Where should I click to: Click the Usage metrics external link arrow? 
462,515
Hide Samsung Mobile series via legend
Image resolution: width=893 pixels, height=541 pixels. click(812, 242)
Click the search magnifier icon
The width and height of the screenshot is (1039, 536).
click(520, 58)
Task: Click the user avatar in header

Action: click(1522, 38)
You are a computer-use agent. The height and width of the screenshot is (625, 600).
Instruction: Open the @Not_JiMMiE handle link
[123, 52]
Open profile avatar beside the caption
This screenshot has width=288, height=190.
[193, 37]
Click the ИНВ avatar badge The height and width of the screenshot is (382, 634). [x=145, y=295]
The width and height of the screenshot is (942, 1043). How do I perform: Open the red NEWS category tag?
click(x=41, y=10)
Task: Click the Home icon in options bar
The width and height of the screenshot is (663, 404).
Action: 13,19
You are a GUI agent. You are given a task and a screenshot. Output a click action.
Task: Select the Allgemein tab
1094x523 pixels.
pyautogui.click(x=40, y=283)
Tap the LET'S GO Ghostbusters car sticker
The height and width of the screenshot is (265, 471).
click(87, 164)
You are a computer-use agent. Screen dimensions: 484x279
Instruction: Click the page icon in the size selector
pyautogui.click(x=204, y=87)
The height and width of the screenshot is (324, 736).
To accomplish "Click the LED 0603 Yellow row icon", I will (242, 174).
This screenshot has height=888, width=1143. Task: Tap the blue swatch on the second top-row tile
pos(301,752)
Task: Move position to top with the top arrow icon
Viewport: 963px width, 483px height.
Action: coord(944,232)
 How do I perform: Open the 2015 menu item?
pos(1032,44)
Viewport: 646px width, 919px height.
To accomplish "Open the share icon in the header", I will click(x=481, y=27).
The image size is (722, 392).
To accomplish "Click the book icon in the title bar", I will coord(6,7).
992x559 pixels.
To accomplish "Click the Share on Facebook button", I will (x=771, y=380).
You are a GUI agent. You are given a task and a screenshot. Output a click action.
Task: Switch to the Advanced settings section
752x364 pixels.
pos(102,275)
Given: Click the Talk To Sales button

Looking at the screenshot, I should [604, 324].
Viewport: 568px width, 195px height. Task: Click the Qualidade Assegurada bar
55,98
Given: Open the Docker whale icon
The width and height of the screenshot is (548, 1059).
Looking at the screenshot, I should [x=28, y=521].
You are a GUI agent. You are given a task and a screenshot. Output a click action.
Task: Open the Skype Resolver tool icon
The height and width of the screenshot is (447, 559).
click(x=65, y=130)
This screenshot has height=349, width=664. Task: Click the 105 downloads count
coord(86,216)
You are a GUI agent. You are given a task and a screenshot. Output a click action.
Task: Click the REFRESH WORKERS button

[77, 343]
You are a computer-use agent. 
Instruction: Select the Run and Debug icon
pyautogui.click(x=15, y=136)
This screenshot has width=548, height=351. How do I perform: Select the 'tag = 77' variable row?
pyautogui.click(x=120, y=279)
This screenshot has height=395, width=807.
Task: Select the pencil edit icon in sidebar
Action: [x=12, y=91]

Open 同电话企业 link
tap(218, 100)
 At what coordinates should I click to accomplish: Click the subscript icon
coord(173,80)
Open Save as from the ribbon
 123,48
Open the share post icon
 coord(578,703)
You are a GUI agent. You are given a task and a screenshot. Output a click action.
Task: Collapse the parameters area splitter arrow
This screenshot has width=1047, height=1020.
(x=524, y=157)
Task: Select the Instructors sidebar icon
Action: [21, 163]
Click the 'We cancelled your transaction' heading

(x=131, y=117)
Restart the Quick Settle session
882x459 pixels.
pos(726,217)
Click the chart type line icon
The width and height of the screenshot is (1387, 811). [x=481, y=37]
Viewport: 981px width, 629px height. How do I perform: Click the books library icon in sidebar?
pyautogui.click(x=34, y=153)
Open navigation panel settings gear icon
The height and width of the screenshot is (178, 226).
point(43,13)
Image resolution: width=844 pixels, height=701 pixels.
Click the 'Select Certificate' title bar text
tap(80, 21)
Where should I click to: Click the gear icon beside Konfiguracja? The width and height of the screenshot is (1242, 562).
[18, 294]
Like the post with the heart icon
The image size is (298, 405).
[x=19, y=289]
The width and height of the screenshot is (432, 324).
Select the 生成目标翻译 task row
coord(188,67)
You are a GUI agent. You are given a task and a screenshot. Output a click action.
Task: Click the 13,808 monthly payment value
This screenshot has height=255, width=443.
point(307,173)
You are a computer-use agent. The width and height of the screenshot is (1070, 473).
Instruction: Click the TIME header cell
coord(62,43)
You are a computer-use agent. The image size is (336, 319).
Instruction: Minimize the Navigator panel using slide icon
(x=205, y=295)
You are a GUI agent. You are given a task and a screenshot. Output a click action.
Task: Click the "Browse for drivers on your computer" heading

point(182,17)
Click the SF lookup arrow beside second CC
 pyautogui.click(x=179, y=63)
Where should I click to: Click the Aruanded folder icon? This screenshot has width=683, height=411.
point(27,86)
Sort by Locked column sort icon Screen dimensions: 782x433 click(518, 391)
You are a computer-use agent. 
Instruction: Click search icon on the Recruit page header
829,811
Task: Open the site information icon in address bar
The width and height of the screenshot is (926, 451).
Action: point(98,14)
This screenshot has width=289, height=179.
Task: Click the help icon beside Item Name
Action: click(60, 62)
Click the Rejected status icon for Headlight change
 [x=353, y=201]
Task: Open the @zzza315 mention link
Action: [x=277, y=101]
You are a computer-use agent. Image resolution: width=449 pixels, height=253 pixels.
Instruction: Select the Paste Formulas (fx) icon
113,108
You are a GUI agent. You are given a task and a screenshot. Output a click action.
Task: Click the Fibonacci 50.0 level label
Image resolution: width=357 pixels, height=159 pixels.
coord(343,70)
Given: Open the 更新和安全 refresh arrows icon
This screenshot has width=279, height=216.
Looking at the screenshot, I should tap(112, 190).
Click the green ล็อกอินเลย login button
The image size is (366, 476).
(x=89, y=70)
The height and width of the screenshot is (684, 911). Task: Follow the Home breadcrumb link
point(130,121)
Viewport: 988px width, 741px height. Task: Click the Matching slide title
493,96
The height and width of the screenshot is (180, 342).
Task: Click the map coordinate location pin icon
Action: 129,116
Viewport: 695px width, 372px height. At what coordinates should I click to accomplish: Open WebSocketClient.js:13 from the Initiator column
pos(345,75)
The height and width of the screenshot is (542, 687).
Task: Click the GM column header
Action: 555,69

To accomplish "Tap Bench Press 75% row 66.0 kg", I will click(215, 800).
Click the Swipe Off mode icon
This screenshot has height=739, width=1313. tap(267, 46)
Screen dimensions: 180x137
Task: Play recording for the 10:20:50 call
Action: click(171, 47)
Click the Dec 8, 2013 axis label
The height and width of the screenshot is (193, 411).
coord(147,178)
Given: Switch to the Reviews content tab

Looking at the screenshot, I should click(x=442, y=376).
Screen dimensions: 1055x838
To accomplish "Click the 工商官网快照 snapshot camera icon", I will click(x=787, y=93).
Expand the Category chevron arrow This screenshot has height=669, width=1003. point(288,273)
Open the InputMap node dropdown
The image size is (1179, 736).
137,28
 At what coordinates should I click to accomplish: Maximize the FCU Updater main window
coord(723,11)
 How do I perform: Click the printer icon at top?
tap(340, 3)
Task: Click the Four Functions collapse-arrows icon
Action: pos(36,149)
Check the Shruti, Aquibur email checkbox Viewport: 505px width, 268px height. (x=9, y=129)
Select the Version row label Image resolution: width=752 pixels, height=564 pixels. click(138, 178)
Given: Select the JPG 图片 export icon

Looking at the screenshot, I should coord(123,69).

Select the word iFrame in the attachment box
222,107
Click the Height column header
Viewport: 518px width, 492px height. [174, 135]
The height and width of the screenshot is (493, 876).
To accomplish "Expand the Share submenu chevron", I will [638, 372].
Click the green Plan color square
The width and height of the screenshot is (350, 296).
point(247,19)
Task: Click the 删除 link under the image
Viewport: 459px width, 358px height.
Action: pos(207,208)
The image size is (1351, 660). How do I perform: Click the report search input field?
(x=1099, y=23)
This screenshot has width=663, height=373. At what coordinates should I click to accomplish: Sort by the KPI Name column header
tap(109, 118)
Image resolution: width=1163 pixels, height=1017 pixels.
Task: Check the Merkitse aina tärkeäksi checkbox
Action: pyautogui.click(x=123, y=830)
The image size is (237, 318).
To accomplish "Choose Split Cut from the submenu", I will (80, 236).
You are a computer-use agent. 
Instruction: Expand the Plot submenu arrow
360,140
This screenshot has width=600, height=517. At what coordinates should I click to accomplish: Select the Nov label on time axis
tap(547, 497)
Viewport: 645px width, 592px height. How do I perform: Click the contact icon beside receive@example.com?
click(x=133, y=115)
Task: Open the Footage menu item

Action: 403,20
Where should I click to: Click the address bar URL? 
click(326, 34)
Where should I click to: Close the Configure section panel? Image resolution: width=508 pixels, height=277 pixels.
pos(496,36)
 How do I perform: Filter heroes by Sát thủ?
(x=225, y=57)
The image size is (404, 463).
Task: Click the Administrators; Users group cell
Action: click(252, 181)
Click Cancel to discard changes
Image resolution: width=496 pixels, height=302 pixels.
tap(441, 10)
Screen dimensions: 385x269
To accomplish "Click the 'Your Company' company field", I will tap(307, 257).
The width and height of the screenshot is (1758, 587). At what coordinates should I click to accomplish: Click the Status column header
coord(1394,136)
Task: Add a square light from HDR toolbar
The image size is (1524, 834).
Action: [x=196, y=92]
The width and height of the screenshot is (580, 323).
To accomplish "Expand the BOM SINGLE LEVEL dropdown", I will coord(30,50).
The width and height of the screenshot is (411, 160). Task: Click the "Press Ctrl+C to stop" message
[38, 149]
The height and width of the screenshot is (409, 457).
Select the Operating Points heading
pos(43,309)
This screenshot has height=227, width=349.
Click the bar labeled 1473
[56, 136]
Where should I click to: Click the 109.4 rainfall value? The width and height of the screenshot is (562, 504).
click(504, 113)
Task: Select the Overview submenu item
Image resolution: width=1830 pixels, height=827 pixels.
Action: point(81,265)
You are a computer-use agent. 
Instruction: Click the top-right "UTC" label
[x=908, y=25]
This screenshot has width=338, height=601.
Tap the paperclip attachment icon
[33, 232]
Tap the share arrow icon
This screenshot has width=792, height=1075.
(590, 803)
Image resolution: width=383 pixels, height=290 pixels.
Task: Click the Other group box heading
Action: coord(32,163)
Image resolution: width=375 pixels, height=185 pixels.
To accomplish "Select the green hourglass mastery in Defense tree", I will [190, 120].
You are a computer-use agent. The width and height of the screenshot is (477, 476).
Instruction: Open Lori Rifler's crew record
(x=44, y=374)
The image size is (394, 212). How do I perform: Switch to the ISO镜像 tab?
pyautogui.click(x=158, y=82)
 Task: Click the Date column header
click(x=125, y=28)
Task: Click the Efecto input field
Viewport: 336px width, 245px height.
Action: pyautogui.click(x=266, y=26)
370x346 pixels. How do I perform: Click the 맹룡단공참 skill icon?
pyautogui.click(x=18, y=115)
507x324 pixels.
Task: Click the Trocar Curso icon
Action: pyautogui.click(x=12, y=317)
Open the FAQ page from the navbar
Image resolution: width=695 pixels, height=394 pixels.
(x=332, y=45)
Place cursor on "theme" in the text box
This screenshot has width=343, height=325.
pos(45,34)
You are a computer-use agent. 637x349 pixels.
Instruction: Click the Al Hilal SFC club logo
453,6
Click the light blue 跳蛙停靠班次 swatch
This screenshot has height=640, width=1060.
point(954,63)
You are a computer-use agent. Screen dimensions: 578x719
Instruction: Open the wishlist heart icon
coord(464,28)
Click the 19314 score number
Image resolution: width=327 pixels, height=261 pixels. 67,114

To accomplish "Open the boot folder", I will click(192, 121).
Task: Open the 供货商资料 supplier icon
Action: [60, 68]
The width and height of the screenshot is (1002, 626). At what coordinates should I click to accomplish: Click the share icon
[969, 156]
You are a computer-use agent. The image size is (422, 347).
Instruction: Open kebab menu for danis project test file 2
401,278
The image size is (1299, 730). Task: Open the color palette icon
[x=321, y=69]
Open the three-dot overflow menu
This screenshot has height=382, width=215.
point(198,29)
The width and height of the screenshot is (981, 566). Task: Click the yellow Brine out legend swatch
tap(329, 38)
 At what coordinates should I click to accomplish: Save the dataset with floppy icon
···
▸ To do
Return all lines of the material above in which "settings" occurs.

▸ Solution for this problem
Task: Switch to the Advanced settings section
Open navigation panel settings gear icon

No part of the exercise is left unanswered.